By Pamela Redford, Fort Riley Public AffairsJuly 13, 2012
FORT RILEY, Kan. -- Every two seconds, someone in the U.S. needs blood, and that blood cannot be manufactured. It can only come from volunteer blood donors like the people who turned up at the recent American Red Cross blood drive June 27 at Building 510.
Fifteen units of blood were collected during the unconventional drive, set up in Grimes Hall during the Fort Riley Regional Full-Scale Protection Exercise. More than 700 installation personnel and 20 emergency response organizations from the Central Flint Hills Region participated in the exercise with the goal to implement, test and evaluate all of Fort Riley's emergency management processes and systems.
Following the simulation of an early morning helicopter crash in one of Fort Riley's maneuver areas and a resulting prairie fire, 35 role players sprung into action to create a realistic mass casualty situation with 27 injured and seven dead.

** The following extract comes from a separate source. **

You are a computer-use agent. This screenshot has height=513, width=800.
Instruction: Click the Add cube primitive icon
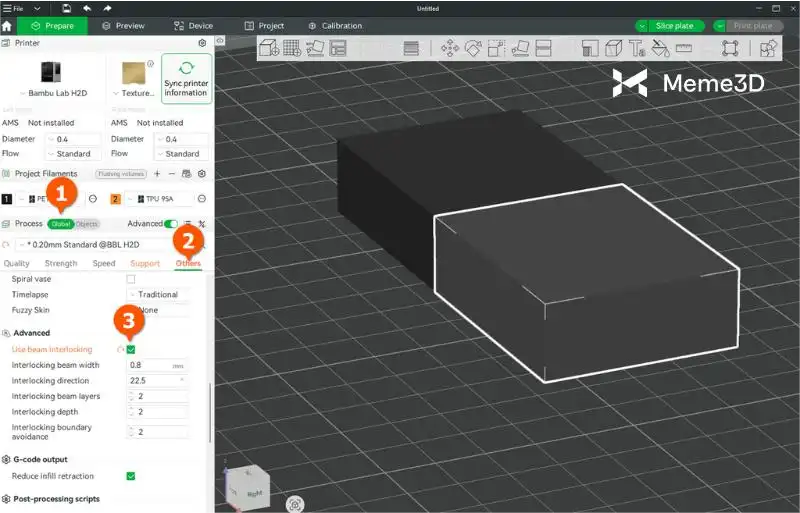(x=269, y=47)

If the MASCAL had been real, someone would have needed blood that day -- and fast. To increase readiness and posture the installation for success during future emergency management events, Fort Riley built a real blood drive into the exercise.
Four Red Cross employees set up the blood drive and processed donors throughout the day, working diligently to collect blood. With a goal of 16 units, they fell short by only one unit. Nineteen people showed up to donate, but three were deferred for recent travel and one wasn't able to donate a full unit of blood.

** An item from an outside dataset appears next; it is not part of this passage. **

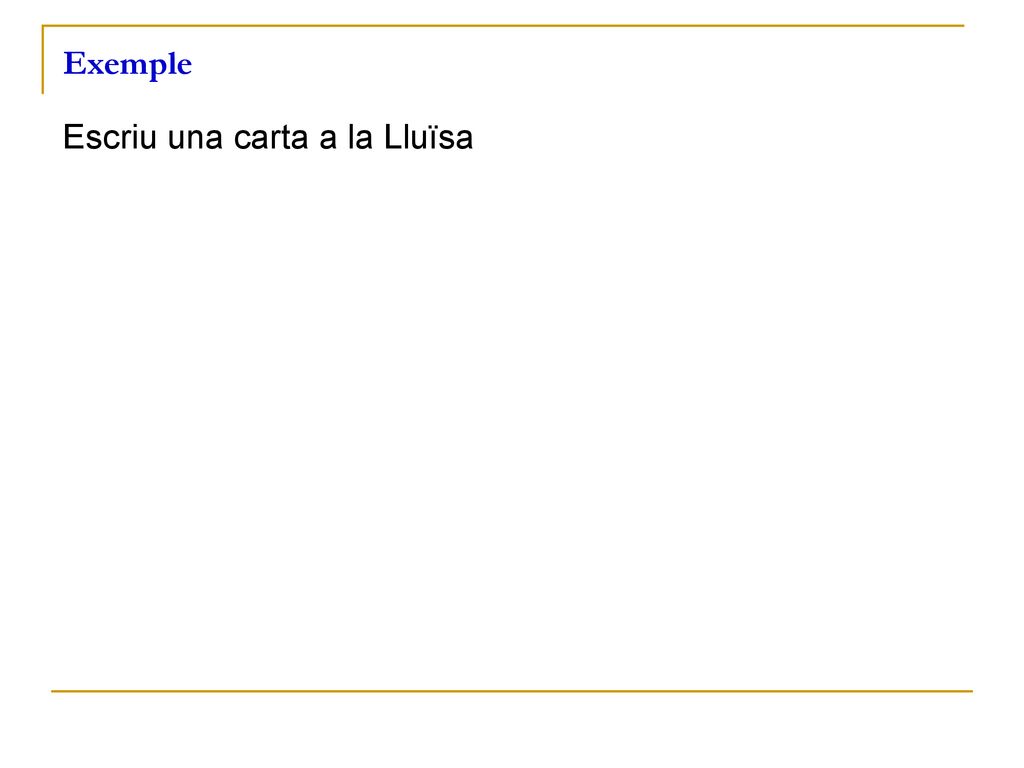Select the name "Lluïsa"
This screenshot has height=768, width=1024.
(428, 137)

"This was a really great turnout for us … The timing worked out really great for us because we really need the blood," said Kristi Ingalls, senior donor recruitment representative, Central Plains Blood Region, ARC.
Garrison Commander Col. William Clark was among the volunteer donors June 27, and he presented Ingalls with a coin and certificate of appreciation.
Clark spoke of the importance of helping the community during a crisis and told the ARC volunteers that Fort Riley appreciates their efforts.
"In a time of emergency, we all have to chip in to help one another. And today's exercise is just an example of that. When we have a tragic situation on the installation, in order to help our installation return to a steady state of normal operations, we all have to chip in. It's about taking care of one another," Clark said.
According to the Red Cross, one pint of blood can save up to three lives.
Every year, the Red Cross provides about 40 percent of the nation's blood supply, making blood available to any patient who needs it in more than 3,000 hospitals across the country. About 5 million people a year need a blood donation.